DATASET RECORDS –
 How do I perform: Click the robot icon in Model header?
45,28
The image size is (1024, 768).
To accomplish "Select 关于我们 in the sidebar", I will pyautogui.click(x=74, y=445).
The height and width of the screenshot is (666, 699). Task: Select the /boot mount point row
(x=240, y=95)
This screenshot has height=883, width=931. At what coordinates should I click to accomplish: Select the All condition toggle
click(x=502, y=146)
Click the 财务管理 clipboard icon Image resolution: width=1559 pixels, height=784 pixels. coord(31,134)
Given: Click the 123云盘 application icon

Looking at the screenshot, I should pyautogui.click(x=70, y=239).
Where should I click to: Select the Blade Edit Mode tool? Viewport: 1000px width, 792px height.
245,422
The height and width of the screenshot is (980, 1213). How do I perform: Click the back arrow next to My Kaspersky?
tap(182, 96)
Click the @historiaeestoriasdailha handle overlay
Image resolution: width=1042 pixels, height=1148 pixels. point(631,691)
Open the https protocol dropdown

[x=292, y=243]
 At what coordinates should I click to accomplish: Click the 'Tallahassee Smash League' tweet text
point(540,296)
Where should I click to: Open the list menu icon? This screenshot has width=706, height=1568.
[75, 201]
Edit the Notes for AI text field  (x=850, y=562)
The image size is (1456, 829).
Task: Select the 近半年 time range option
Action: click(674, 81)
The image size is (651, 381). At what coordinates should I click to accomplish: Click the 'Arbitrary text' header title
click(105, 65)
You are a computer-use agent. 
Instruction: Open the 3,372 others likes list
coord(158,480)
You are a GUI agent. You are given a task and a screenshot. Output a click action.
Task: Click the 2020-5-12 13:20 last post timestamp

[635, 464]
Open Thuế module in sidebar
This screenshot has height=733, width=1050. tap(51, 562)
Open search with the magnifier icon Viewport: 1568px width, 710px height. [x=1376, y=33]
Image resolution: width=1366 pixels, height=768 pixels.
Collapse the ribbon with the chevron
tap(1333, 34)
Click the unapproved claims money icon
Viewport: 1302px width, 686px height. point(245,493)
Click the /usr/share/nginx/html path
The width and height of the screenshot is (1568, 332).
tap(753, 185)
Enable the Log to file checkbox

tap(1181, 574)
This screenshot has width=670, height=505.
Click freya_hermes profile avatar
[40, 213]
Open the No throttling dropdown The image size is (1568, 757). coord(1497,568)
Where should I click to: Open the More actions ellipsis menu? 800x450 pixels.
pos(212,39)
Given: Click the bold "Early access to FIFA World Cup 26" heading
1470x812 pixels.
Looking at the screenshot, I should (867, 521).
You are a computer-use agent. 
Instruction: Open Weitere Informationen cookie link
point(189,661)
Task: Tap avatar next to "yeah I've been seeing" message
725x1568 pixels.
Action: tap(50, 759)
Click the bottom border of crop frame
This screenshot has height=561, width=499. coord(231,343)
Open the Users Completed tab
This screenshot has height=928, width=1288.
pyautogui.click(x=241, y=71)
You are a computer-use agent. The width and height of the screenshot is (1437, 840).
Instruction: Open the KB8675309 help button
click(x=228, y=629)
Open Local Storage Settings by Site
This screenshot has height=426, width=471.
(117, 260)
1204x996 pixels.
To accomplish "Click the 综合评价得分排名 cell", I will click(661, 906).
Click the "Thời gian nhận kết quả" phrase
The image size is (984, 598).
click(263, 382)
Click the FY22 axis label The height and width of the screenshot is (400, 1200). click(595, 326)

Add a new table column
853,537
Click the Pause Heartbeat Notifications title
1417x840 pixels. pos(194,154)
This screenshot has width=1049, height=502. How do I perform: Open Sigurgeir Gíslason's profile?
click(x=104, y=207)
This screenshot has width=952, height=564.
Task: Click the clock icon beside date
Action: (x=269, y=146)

GIVEN INSTRUCTION –
Put every one of the lines above into a Markdown table with two columns, Row for a running number and Line for the line itself. Leave out the blank lines.

RESPONSE TO THE TASK –
| Row | Line |
|---|---|
| 1 |  How do I perform: Click the robot icon in Model header? |
| 2 | 45,28 |
| 3 | The image size is (1024, 768). |
| 4 | To accomplish "Select 关于我们 in the sidebar", I will pyautogui.click(x=74, y=445). |
| 5 | The height and width of the screenshot is (666, 699). Task: Select the /boot mount point row |
| 6 | (x=240, y=95) |
| 7 | This screenshot has height=883, width=931. At what coordinates should I click to accomplish: Select the All condition toggle |
| 8 | click(x=502, y=146) |
| 9 | Click the 财务管理 clipboard icon Image resolution: width=1559 pixels, height=784 pixels. coord(31,134) |
| 10 | Given: Click the 123云盘 application icon |
| 11 | Looking at the screenshot, I should pyautogui.click(x=70, y=239). |
| 12 | Where should I click to: Select the Blade Edit Mode tool? Viewport: 1000px width, 792px height. |
| 13 | 245,422 |
| 14 | The height and width of the screenshot is (980, 1213). How do I perform: Click the back arrow next to My Kaspersky? |
| 15 | tap(182, 96) |
| 16 | Click the @historiaeestoriasdailha handle overlay |
| 17 | Image resolution: width=1042 pixels, height=1148 pixels. point(631,691) |
| 18 | Open the https protocol dropdown |
| 19 | [x=292, y=243] |
| 20 |  At what coordinates should I click to accomplish: Click the 'Tallahassee Smash League' tweet text |
| 21 | point(540,296) |
| 22 | Where should I click to: Open the list menu icon? This screenshot has width=706, height=1568. |
| 23 | [75, 201] |
| 24 | Edit the Notes for AI text field  (x=850, y=562) |
| 25 | The image size is (1456, 829). |
| 26 | Task: Select the 近半年 time range option |
| 27 | Action: click(674, 81) |
| 28 | The image size is (651, 381). At what coordinates should I click to accomplish: Click the 'Arbitrary text' header title |
| 29 | click(105, 65) |
| 30 | You are a computer-use agent.  |
| 31 | Instruction: Open the 3,372 others likes list |
| 32 | coord(158,480) |
| 33 | You are a GUI agent. You are given a task and a screenshot. Output a click action. |
| 34 | Task: Click the 2020-5-12 13:20 last post timestamp |
| 35 | [635, 464] |
| 36 | Open Thuế module in sidebar |
| 37 | This screenshot has height=733, width=1050. tap(51, 562) |
| 38 | Open search with the magnifier icon Viewport: 1568px width, 710px height. [x=1376, y=33] |
| 39 | Image resolution: width=1366 pixels, height=768 pixels. |
| 40 | Collapse the ribbon with the chevron |
| 41 | tap(1333, 34) |
| 42 | Click the unapproved claims money icon |
| 43 | Viewport: 1302px width, 686px height. point(245,493) |
| 44 | Click the /usr/share/nginx/html path |
| 45 | The width and height of the screenshot is (1568, 332). |
| 46 | tap(753, 185) |
| 47 | Enable the Log to file checkbox |
| 48 | tap(1181, 574) |
| 49 | This screenshot has width=670, height=505. |
| 50 | Click freya_hermes profile avatar |
| 51 | [40, 213] |
| 52 | Open the No throttling dropdown The image size is (1568, 757). coord(1497,568) |
| 53 | Where should I click to: Open the More actions ellipsis menu? 800x450 pixels. |
| 54 | pos(212,39) |
| 55 | Given: Click the bold "Early access to FIFA World Cup 26" heading |
| 56 | 1470x812 pixels. |
| 57 | Looking at the screenshot, I should (867, 521). |
| 58 | You are a computer-use agent.  |
| 59 | Instruction: Open Weitere Informationen cookie link |
| 60 | point(189,661) |
| 61 | Task: Tap avatar next to "yeah I've been seeing" message |
| 62 | 725x1568 pixels. |
| 63 | Action: tap(50, 759) |
| 64 | Click the bottom border of crop frame |
| 65 | This screenshot has height=561, width=499. coord(231,343) |
| 66 | Open the Users Completed tab |
| 67 | This screenshot has height=928, width=1288. |
| 68 | pyautogui.click(x=241, y=71) |
| 69 | You are a computer-use agent. The width and height of the screenshot is (1437, 840). |
| 70 | Instruction: Open the KB8675309 help button |
| 71 | click(x=228, y=629) |
| 72 | Open Local Storage Settings by Site |
| 73 | This screenshot has height=426, width=471. |
| 74 | (117, 260) |
| 75 | 1204x996 pixels. |
| 76 | To accomplish "Click the 综合评价得分排名 cell", I will click(661, 906). |
| 77 | Click the "Thời gian nhận kết quả" phrase |
| 78 | The image size is (984, 598). |
| 79 | click(263, 382) |
| 80 | Click the FY22 axis label The height and width of the screenshot is (400, 1200). click(595, 326) |
| 81 | Add a new table column |
| 82 | 853,537 |
| 83 | Click the Pause Heartbeat Notifications title |
| 84 | 1417x840 pixels. pos(194,154) |
| 85 | This screenshot has width=1049, height=502. How do I perform: Open Sigurgeir Gíslason's profile? |
| 86 | click(x=104, y=207) |
| 87 | This screenshot has width=952, height=564. |
| 88 | Task: Click the clock icon beside date |
| 89 | Action: (x=269, y=146) |